Data for this task -
=====

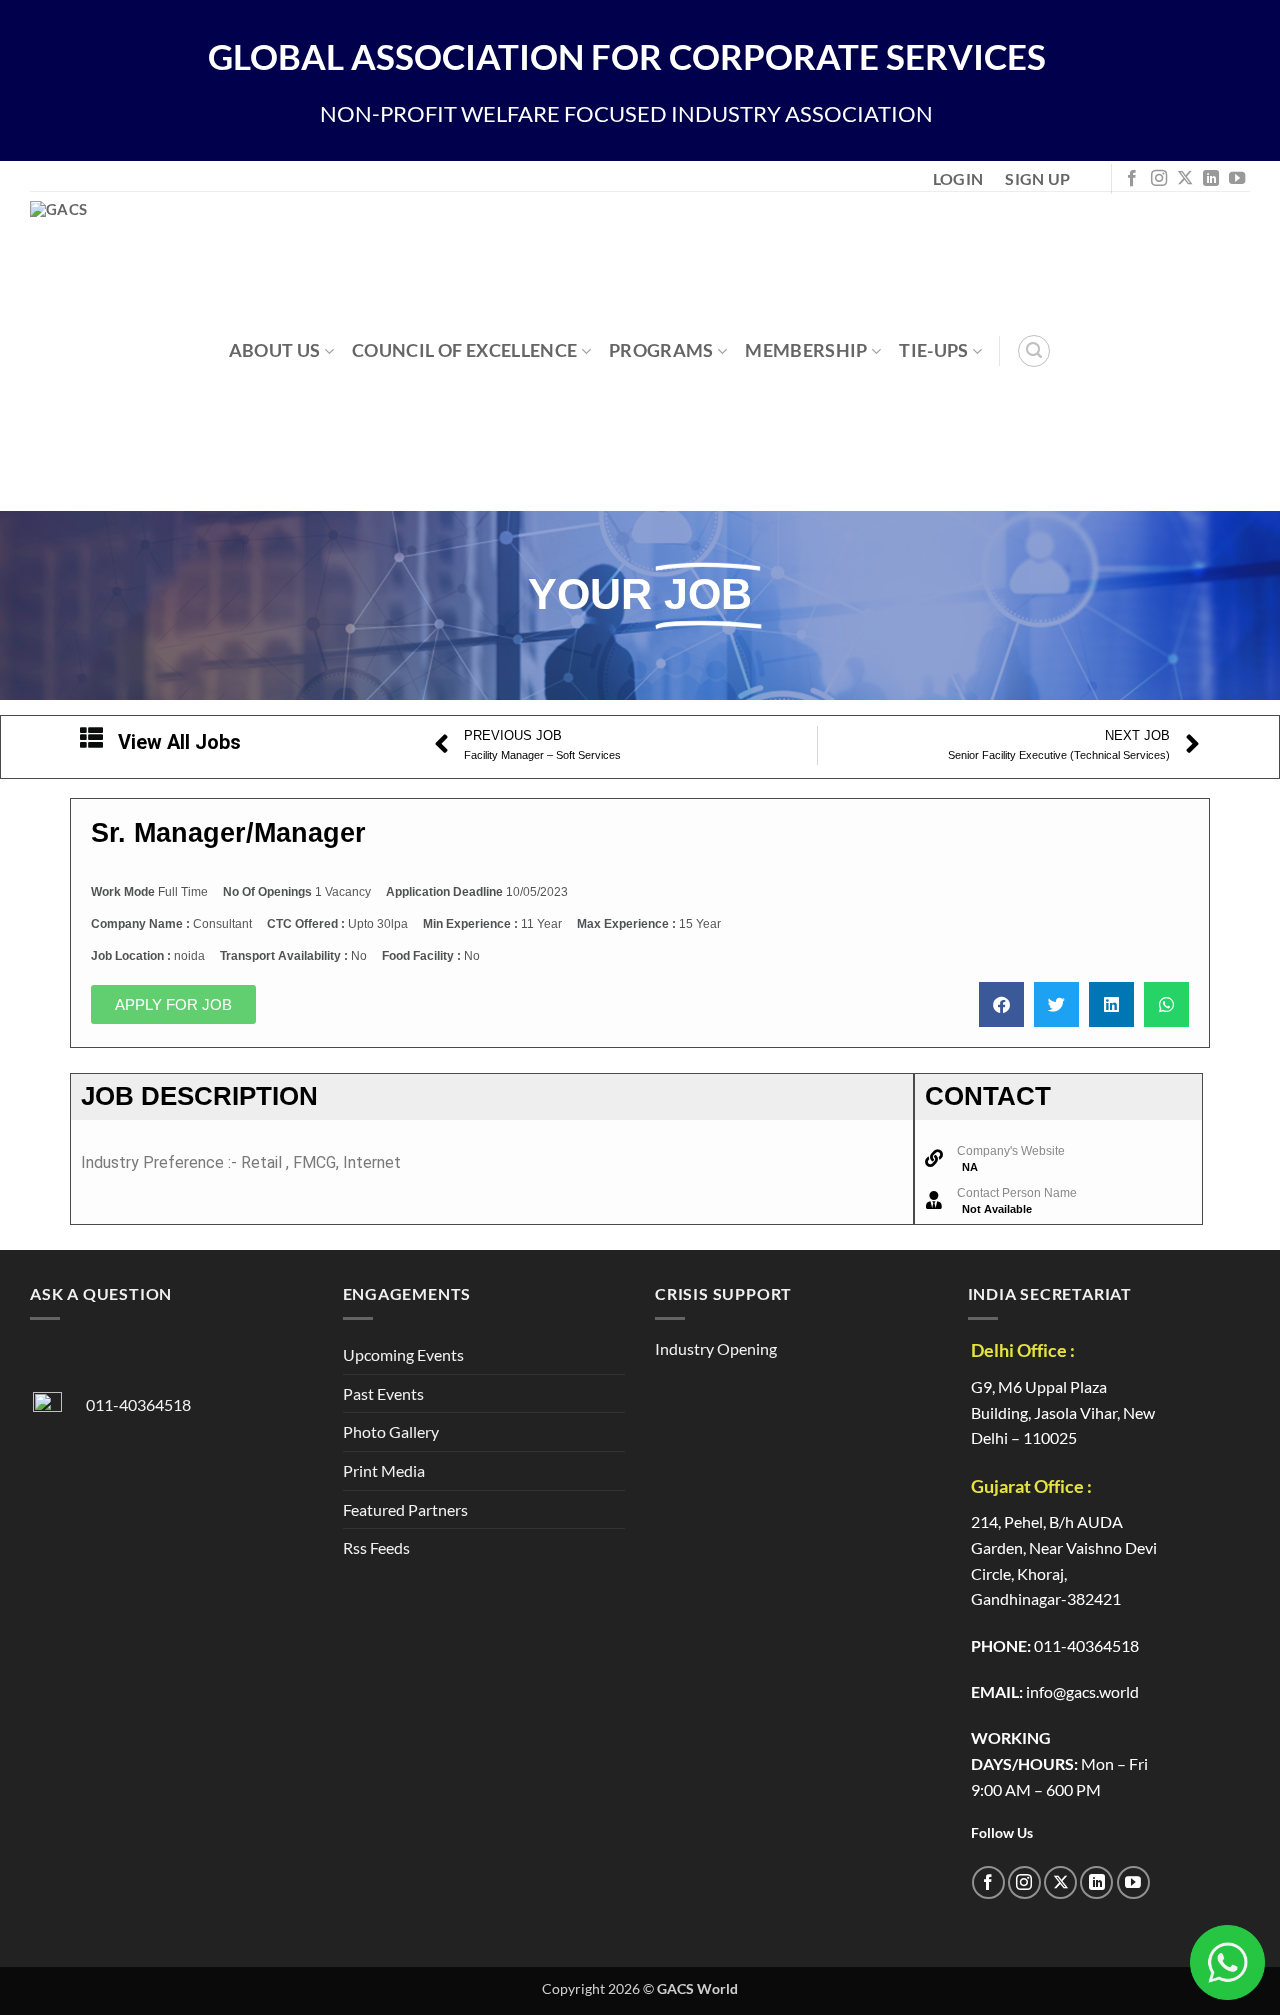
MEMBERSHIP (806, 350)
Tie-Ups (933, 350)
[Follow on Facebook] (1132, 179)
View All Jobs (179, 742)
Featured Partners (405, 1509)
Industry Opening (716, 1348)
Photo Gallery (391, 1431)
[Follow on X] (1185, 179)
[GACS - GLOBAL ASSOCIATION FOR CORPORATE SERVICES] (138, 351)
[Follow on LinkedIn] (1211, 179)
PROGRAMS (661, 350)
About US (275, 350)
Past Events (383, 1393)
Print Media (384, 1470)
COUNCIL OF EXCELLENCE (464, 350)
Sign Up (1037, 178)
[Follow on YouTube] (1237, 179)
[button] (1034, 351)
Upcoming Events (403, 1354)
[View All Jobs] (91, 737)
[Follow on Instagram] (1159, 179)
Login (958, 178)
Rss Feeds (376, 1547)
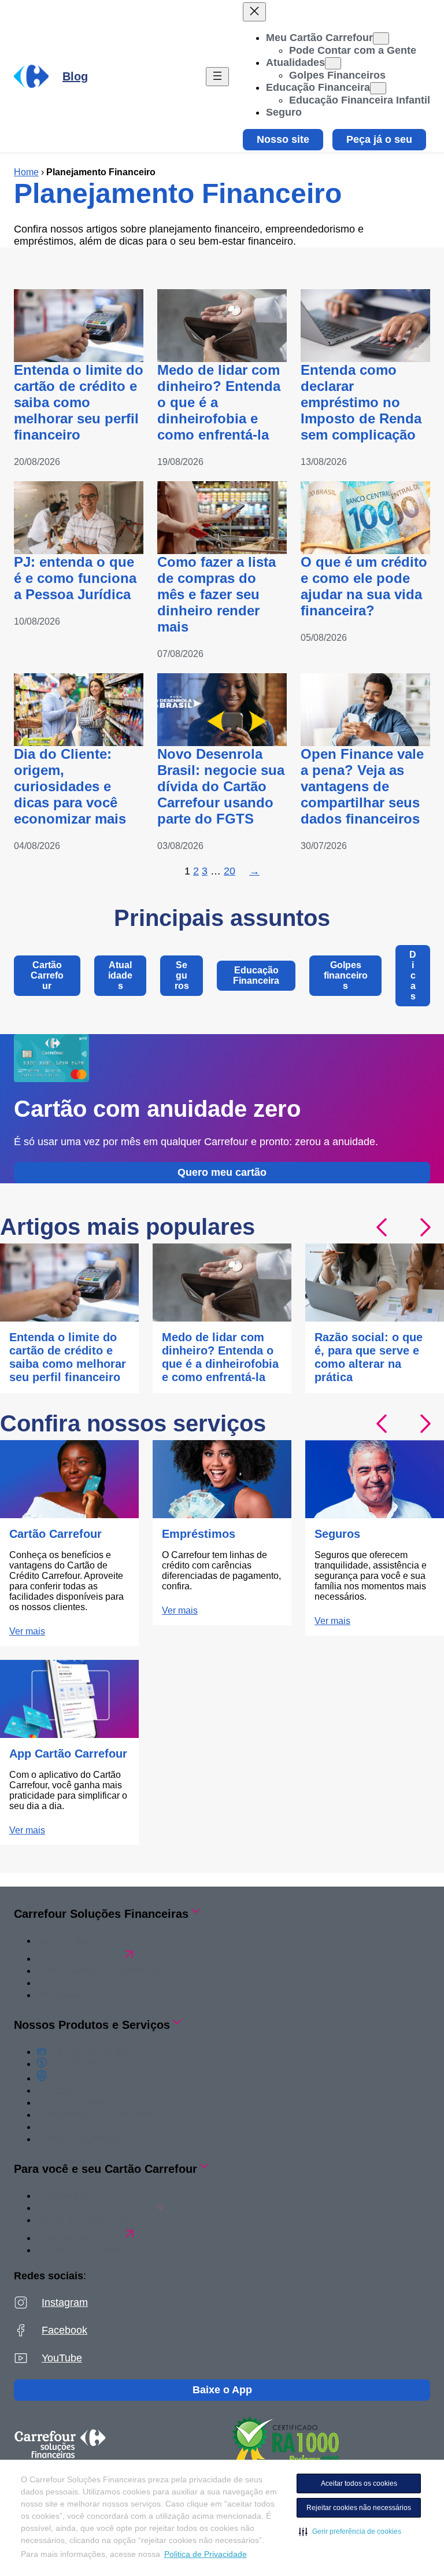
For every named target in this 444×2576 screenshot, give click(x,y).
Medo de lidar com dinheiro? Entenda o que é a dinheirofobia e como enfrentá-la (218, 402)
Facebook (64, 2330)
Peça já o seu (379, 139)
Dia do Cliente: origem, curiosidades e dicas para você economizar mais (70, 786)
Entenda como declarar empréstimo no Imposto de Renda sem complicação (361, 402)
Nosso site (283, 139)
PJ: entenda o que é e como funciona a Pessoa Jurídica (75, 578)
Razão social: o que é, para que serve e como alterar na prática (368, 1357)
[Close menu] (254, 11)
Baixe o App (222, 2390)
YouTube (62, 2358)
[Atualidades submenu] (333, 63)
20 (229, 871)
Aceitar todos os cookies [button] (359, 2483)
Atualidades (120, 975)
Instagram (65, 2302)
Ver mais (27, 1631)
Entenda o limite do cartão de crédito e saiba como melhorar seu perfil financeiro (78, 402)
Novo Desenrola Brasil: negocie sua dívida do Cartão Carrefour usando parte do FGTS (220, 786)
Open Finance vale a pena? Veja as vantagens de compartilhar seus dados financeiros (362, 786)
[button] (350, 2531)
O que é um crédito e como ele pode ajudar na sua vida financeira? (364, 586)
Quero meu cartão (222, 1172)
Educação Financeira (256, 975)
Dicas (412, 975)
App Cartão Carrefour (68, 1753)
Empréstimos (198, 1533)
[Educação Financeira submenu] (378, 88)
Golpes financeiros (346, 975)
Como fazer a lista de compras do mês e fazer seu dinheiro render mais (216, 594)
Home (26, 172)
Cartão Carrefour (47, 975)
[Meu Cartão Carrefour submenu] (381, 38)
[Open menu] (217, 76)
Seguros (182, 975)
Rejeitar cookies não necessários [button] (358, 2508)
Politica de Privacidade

=====

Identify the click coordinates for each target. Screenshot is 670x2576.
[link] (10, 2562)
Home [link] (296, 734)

=====

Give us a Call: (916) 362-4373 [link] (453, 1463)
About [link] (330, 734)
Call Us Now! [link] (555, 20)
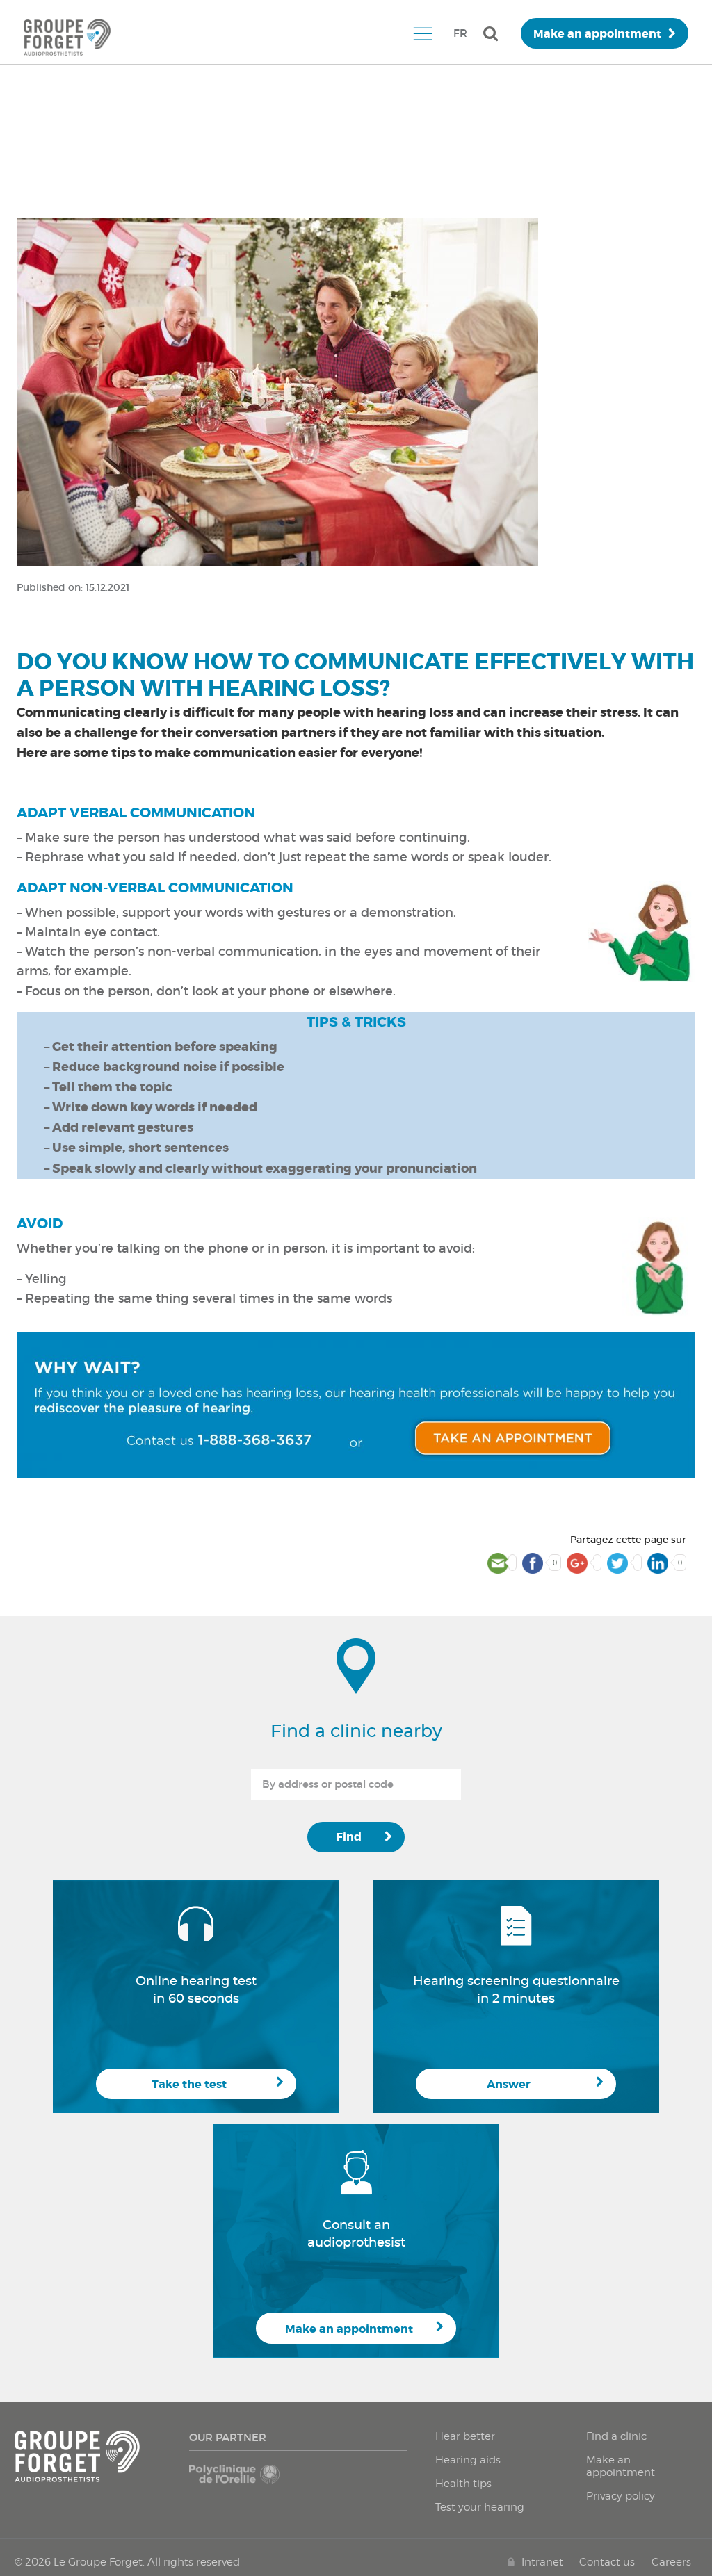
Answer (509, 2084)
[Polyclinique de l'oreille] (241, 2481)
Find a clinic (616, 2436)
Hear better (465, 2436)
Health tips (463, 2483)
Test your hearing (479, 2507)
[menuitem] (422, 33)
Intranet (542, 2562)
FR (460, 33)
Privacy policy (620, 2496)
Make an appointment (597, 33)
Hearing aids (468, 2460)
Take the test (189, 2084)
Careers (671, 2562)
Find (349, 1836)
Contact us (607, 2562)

=====

Try it - Check the data line by line and report how many lines contain "submenu" as a word or string, giving nothing besides the number.

Task answer - 3